* _TO DO_:
Copy each of the items below word for word, keeping every line unchanged.

Stored items:

↓↓↓

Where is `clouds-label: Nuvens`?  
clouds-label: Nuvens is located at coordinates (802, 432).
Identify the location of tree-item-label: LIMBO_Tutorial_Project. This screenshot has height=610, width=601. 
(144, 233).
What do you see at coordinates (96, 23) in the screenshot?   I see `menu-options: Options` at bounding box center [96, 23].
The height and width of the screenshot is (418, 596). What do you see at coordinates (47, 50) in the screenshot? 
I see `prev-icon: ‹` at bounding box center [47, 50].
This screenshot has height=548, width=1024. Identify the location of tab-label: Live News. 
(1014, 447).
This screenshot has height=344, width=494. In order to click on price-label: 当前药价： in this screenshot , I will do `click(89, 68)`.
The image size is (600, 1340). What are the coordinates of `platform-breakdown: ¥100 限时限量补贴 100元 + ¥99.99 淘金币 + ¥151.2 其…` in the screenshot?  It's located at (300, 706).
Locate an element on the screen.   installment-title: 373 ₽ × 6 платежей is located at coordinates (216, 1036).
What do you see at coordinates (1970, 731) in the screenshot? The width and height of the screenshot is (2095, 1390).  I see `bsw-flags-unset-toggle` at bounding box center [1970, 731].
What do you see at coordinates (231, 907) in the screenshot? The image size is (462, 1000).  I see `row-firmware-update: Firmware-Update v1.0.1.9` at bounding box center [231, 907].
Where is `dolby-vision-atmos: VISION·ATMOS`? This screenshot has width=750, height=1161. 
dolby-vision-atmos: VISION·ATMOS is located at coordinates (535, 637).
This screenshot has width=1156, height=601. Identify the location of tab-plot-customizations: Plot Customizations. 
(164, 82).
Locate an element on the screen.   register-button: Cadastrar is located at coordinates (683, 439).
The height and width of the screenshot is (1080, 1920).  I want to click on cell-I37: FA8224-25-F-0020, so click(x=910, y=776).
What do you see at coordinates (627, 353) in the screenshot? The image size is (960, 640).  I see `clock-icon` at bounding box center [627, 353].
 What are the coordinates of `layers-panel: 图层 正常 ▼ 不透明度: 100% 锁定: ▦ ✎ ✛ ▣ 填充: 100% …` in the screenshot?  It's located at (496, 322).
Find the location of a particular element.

↑↑↑

* _SOLVED EXERCISE_:
Where is `clouds-label: Nuvens`?  
clouds-label: Nuvens is located at coordinates (802, 432).
Identify the location of tree-item-label: LIMBO_Tutorial_Project. This screenshot has height=610, width=601. 
(144, 233).
What do you see at coordinates (96, 23) in the screenshot?   I see `menu-options: Options` at bounding box center [96, 23].
The height and width of the screenshot is (418, 596). What do you see at coordinates (47, 50) in the screenshot? 
I see `prev-icon: ‹` at bounding box center [47, 50].
This screenshot has height=548, width=1024. Identify the location of tab-label: Live News. 
(1014, 447).
This screenshot has height=344, width=494. In order to click on price-label: 当前药价： in this screenshot , I will do `click(89, 68)`.
The image size is (600, 1340). What are the coordinates of `platform-breakdown: ¥100 限时限量补贴 100元 + ¥99.99 淘金币 + ¥151.2 其…` in the screenshot?  It's located at (300, 706).
Locate an element on the screen.   installment-title: 373 ₽ × 6 платежей is located at coordinates (216, 1036).
What do you see at coordinates (1970, 731) in the screenshot? The width and height of the screenshot is (2095, 1390).  I see `bsw-flags-unset-toggle` at bounding box center [1970, 731].
What do you see at coordinates (231, 907) in the screenshot? The image size is (462, 1000).  I see `row-firmware-update: Firmware-Update v1.0.1.9` at bounding box center [231, 907].
Where is `dolby-vision-atmos: VISION·ATMOS`? This screenshot has width=750, height=1161. 
dolby-vision-atmos: VISION·ATMOS is located at coordinates (535, 637).
This screenshot has width=1156, height=601. Identify the location of tab-plot-customizations: Plot Customizations. 
(164, 82).
Locate an element on the screen.   register-button: Cadastrar is located at coordinates (683, 439).
The height and width of the screenshot is (1080, 1920).  I want to click on cell-I37: FA8224-25-F-0020, so click(x=910, y=776).
What do you see at coordinates (627, 353) in the screenshot? The image size is (960, 640).  I see `clock-icon` at bounding box center [627, 353].
 What are the coordinates of `layers-panel: 图层 正常 ▼ 不透明度: 100% 锁定: ▦ ✎ ✛ ▣ 填充: 100% …` in the screenshot?  It's located at (496, 322).
Find the location of a particular element.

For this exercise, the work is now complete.